Property editor of the NZ Herald

Fulton Hogan posts record revenue

The company has made a big turnaround in net profit after tax from $7.9 million last year to $96.5 million.
The company has made a big turnaround in net profit after tax from $7.9 million last year to $96.5 million.

One of Australasia's biggest infrastructure, resources and roading businesses wants to eliminate fatalities in the year ahead after six workers were killed in the space of two years.

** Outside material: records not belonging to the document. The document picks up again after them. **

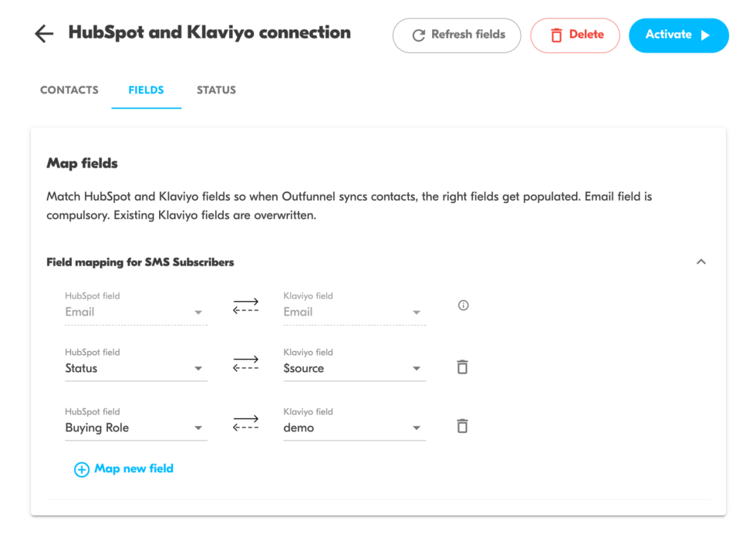This screenshot has height=541, width=756.
Task: Click the Refresh fields button
Action: [457, 36]
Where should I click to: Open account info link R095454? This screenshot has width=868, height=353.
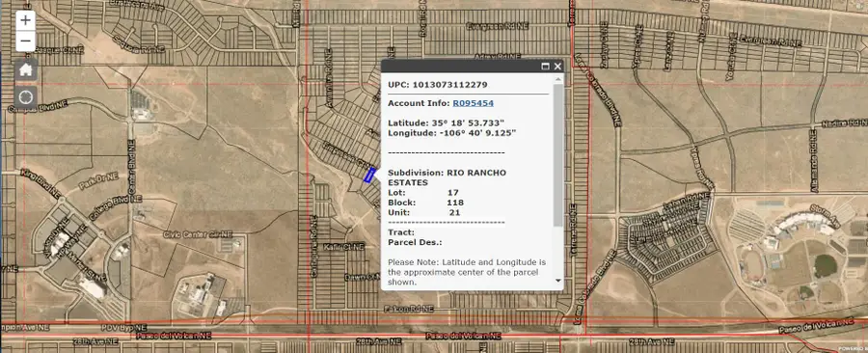tap(473, 103)
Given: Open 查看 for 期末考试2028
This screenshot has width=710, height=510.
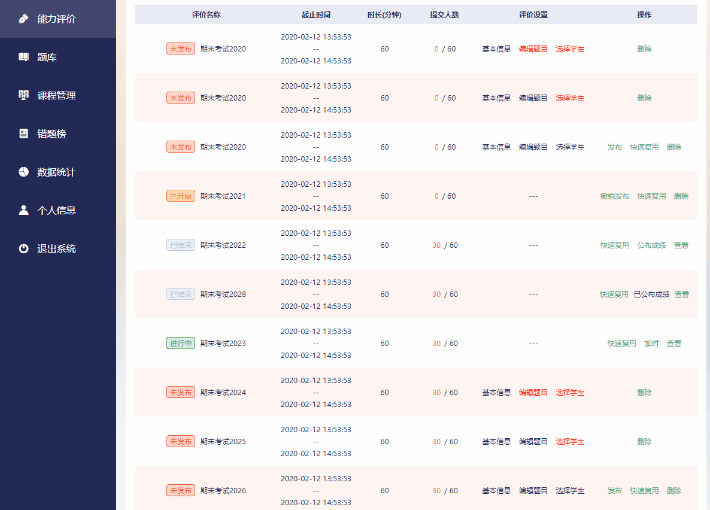Looking at the screenshot, I should [x=681, y=294].
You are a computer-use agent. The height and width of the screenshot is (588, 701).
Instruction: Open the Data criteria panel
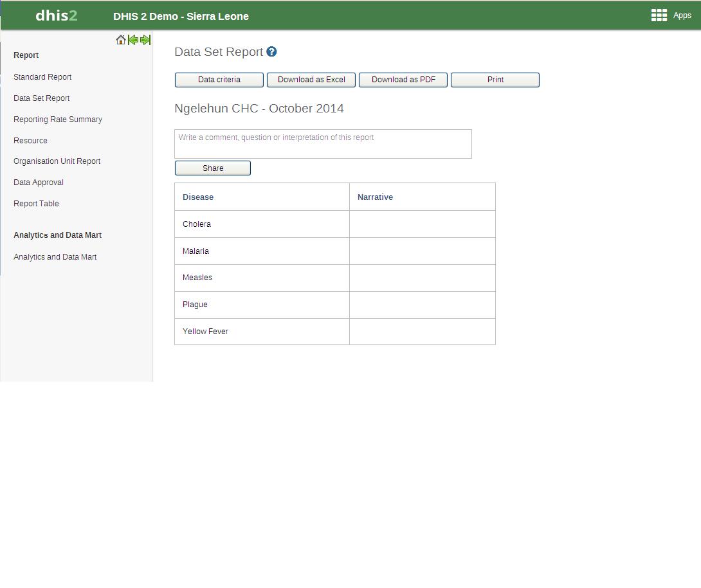pyautogui.click(x=219, y=80)
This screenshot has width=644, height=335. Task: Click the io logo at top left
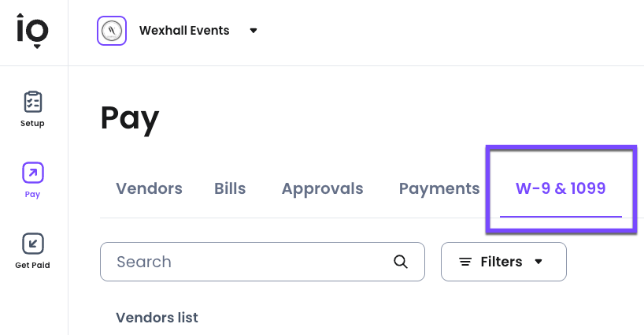(x=33, y=32)
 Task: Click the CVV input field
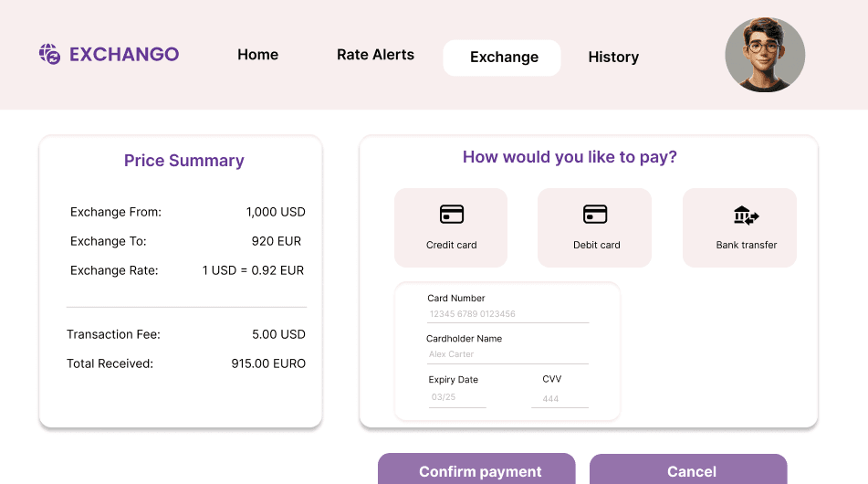[x=559, y=399]
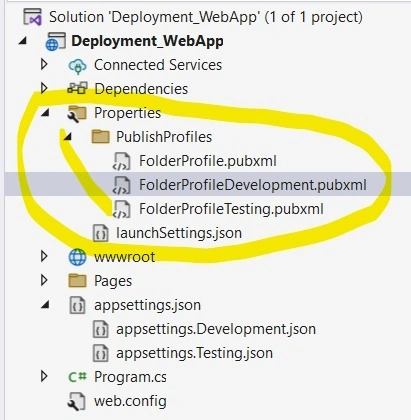
Task: Collapse the Deployment_WebApp project node
Action: coord(23,41)
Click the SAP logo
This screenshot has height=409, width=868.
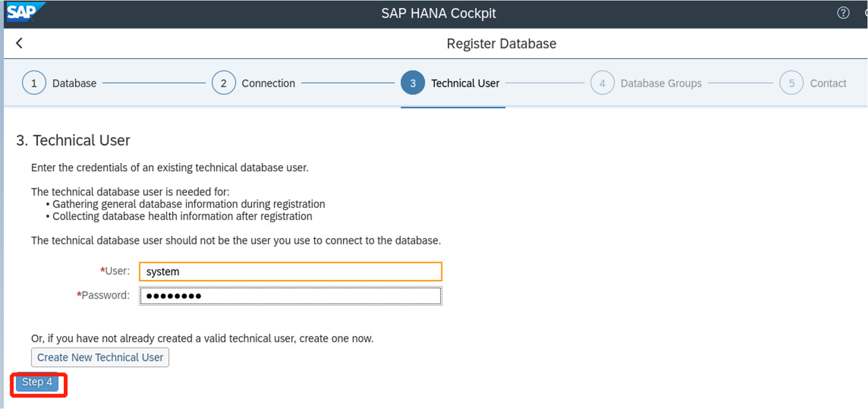tap(23, 12)
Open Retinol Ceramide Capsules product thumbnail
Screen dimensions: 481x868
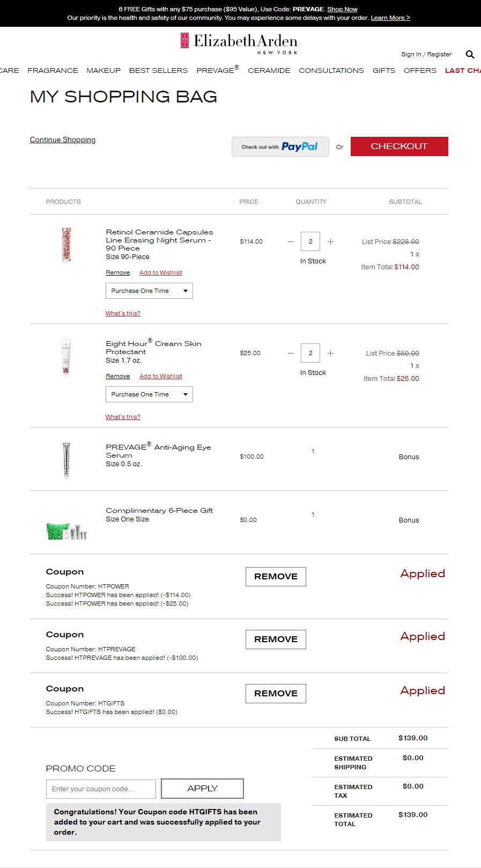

Suzanne Caudell, a subcontractor, died in central Queensland in January after a member of the public breached temporary traffic control measures and a security guard, Charanpreet Dhaliwal Singh, 22, was found slumped over a concrete block at a Fulton Hogan construction site in West Auckland in the early hours in November 2011. A murder charge was laid.

Nick Miller, the West Otago-born, Christchurch-based Fulton Hogan managing director, said the company had substantially increased safety measures.

"We take health and safety very seriously," he said, citing a 41 per cent improvement in total recordable injury frequency rates.

"We do work in a hazardous area which requires the public to show respect for traffic control put in place," he said, referring to Suzanne Caudell's death.

"Philosophically, any injury on our site is unacceptable, but our target is zero total injury frequency rate."

The four people killed in the financial year to June 2012 were Kerry Ferris, at Nelson after the 12-tonne roller he was driving rolled down a bank into a river bed, Richard McGavin, who was crushed between two trucks during a water-cutting operation at Ringarooma, Australia, Walter Crosa and Jeff Kunst.

Fulton Hogan yesterday announced record revenue, up from last year's $2.73 billion to $3.22 billion and a big turnaround in net profit after tax from $7.9 million to $96.5 million.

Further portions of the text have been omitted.